[Data records]
........
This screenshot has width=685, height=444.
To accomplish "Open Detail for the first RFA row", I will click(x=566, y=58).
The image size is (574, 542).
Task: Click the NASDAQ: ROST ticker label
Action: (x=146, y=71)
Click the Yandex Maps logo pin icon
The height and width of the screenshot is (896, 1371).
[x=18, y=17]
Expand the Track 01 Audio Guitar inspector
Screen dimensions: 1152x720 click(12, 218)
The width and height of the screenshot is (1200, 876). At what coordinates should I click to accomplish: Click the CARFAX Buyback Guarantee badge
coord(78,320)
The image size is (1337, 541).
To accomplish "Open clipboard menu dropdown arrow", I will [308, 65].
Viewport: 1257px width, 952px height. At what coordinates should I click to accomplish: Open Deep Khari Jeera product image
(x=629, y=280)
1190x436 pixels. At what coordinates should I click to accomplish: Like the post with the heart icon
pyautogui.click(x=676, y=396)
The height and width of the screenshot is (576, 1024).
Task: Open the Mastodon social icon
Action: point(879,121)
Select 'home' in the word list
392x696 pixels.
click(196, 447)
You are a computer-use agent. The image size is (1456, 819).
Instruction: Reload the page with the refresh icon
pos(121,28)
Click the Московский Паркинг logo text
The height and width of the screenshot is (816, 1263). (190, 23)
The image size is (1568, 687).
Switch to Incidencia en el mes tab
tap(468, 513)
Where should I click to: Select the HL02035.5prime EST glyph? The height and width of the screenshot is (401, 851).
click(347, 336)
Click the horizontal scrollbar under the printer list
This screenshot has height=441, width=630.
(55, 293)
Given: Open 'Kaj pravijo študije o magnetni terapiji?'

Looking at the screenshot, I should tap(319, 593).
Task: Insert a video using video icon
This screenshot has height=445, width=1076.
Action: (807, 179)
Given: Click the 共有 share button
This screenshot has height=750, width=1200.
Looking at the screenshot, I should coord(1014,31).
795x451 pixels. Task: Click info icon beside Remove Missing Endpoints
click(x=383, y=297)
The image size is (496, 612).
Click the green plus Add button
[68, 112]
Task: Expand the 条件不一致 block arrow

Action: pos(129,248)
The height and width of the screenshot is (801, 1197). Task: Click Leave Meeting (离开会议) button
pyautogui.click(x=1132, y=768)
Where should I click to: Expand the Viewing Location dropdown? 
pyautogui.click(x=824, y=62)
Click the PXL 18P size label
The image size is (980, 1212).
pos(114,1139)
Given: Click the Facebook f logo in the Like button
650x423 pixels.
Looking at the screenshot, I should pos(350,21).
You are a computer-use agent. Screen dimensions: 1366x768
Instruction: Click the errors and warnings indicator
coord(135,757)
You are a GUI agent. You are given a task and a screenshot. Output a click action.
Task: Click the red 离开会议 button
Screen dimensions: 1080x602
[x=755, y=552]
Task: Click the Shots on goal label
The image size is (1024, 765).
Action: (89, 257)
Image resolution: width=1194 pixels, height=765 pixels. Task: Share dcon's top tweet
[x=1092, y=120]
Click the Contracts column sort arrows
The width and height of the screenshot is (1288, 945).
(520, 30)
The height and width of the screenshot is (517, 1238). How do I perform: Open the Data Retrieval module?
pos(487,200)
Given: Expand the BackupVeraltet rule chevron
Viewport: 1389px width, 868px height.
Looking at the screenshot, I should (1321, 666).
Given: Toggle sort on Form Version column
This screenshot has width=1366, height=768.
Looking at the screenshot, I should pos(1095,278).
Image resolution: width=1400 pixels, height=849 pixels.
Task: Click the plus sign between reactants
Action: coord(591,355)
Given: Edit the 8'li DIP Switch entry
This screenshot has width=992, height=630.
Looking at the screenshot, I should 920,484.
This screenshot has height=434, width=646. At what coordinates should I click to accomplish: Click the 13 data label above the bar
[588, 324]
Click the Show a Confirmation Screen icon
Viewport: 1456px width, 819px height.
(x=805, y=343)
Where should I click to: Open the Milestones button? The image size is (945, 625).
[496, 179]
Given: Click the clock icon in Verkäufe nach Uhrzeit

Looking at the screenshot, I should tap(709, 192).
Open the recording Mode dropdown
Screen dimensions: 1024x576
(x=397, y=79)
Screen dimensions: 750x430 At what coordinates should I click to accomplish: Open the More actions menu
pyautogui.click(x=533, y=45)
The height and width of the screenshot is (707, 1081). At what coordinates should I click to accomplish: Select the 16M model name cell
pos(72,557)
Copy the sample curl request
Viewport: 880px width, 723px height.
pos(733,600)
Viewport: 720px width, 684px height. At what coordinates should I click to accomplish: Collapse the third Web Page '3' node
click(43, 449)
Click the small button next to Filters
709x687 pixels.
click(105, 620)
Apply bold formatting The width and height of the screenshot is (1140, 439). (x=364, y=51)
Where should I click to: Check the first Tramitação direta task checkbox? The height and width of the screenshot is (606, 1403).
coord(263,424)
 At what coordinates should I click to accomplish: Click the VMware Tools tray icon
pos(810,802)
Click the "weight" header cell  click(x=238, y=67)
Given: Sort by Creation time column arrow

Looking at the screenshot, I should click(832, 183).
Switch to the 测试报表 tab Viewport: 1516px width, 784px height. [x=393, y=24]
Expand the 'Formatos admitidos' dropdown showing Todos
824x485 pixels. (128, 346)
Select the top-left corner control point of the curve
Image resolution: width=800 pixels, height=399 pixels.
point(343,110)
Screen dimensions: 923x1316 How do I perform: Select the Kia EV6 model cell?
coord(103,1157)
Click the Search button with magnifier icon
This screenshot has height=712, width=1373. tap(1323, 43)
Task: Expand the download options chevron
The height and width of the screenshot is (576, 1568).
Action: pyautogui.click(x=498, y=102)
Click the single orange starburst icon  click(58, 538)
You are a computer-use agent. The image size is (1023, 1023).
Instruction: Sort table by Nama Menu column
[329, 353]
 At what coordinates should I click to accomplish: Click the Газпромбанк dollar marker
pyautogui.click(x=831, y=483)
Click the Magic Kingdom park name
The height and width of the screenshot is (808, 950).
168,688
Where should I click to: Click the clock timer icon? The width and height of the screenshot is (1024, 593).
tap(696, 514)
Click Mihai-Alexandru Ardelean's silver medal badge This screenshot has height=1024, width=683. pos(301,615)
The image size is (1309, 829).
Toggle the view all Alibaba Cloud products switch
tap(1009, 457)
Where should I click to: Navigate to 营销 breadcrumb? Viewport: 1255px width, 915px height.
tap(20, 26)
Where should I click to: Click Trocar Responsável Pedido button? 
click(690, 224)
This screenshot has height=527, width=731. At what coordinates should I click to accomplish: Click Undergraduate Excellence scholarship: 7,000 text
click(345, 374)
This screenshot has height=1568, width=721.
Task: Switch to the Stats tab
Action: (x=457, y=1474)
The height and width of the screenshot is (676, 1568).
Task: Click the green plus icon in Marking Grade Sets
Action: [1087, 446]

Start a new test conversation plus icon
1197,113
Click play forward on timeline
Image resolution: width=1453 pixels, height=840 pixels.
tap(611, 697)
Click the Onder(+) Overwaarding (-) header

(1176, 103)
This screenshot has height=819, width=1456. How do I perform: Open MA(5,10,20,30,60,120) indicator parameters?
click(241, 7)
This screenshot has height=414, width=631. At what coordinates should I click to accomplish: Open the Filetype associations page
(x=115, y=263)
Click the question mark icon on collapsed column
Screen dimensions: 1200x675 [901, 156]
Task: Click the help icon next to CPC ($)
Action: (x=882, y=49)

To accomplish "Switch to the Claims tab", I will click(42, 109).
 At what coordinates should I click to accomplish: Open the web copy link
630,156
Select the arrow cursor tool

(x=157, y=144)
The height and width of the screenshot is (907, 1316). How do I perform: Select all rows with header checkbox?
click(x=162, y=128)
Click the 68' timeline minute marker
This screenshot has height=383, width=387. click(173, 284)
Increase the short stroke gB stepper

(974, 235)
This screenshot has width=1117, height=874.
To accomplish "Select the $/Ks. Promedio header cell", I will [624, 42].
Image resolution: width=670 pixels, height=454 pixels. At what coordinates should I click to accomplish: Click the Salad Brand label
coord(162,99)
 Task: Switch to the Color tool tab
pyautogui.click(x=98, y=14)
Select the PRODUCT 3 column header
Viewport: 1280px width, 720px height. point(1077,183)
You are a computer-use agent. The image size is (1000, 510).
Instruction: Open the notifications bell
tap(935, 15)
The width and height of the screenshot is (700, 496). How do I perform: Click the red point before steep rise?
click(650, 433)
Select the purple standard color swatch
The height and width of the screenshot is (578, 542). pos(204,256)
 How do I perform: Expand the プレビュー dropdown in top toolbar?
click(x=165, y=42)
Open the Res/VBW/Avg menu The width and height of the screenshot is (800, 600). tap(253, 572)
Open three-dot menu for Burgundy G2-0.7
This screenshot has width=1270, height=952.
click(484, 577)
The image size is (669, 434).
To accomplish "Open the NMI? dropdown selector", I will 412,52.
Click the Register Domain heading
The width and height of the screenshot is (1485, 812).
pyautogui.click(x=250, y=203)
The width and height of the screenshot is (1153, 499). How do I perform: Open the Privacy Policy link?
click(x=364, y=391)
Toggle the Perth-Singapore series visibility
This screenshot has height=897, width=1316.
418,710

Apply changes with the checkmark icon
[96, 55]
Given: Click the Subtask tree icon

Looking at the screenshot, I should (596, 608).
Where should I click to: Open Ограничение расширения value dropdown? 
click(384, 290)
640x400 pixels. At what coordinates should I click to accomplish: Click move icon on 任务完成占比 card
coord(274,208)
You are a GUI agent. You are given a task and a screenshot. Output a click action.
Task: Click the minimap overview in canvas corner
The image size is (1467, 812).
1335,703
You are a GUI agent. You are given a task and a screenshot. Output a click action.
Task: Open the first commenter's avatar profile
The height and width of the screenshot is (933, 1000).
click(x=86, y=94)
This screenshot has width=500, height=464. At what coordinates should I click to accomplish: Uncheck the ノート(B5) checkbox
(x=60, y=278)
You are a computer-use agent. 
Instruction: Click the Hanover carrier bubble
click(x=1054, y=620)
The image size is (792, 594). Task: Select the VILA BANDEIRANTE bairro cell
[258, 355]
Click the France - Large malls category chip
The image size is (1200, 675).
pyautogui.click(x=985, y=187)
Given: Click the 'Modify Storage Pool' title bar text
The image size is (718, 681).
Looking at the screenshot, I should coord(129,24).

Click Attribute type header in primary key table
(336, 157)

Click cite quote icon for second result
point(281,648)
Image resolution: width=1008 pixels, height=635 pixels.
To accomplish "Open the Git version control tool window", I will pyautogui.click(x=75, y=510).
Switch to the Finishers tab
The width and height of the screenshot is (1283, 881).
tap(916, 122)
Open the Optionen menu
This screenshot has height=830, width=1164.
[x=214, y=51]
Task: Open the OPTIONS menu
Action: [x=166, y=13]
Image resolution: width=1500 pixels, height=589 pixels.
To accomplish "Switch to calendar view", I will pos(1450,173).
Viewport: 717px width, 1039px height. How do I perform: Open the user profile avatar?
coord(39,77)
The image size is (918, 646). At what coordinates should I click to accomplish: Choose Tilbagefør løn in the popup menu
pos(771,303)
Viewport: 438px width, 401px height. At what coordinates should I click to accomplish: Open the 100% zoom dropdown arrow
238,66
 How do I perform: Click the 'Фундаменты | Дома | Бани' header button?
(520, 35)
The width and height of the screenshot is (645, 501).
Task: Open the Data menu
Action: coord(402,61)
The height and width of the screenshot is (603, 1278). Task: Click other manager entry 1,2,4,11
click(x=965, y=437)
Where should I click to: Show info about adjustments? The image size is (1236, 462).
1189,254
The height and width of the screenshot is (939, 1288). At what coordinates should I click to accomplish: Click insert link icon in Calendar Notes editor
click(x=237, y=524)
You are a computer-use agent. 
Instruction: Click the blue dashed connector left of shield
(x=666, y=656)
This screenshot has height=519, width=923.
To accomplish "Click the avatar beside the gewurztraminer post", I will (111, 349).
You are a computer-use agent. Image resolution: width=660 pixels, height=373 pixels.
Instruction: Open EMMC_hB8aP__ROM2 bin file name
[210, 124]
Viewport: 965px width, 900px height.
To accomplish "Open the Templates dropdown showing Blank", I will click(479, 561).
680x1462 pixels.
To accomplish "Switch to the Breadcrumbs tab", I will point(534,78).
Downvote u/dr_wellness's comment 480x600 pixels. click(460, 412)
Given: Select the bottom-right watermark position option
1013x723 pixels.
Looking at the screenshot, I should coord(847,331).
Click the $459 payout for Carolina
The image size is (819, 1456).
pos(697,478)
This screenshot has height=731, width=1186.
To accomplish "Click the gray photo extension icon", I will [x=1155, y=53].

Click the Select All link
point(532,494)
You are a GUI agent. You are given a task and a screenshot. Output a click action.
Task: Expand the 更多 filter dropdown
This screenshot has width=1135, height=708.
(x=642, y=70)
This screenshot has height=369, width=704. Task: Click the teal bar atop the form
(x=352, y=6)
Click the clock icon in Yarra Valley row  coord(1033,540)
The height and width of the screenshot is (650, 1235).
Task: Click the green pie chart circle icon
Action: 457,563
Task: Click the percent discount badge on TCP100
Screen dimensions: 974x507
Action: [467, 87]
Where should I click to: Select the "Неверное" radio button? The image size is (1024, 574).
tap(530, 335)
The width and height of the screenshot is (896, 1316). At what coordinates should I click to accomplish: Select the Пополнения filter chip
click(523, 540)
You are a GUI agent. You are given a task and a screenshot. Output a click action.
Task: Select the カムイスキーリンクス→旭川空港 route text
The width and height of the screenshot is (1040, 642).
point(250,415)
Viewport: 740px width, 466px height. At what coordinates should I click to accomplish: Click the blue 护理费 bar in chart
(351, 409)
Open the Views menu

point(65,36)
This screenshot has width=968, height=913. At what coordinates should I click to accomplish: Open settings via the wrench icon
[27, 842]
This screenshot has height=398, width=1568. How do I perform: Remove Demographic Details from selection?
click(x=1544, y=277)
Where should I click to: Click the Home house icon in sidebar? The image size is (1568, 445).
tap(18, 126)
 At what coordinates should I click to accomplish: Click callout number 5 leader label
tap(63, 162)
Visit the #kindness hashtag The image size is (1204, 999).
........
• _THE TASK_:
Wherever a line of the data above contains "computer", copy that line.

• _PROBLEM SOLUTION_:
You are a computer-use agent. The image size is (1456, 819).
You are a computer-use agent. Screen dimensions: 1366x768
You are a computer-use agent. The image size is (1023, 1023).
You are a computer-use agent. The image size is (1000, 510).
You are a computer-use agent. 
You are a computer-use agent. 
You are a computer-use agent. Image resolution: width=660 pixels, height=373 pixels.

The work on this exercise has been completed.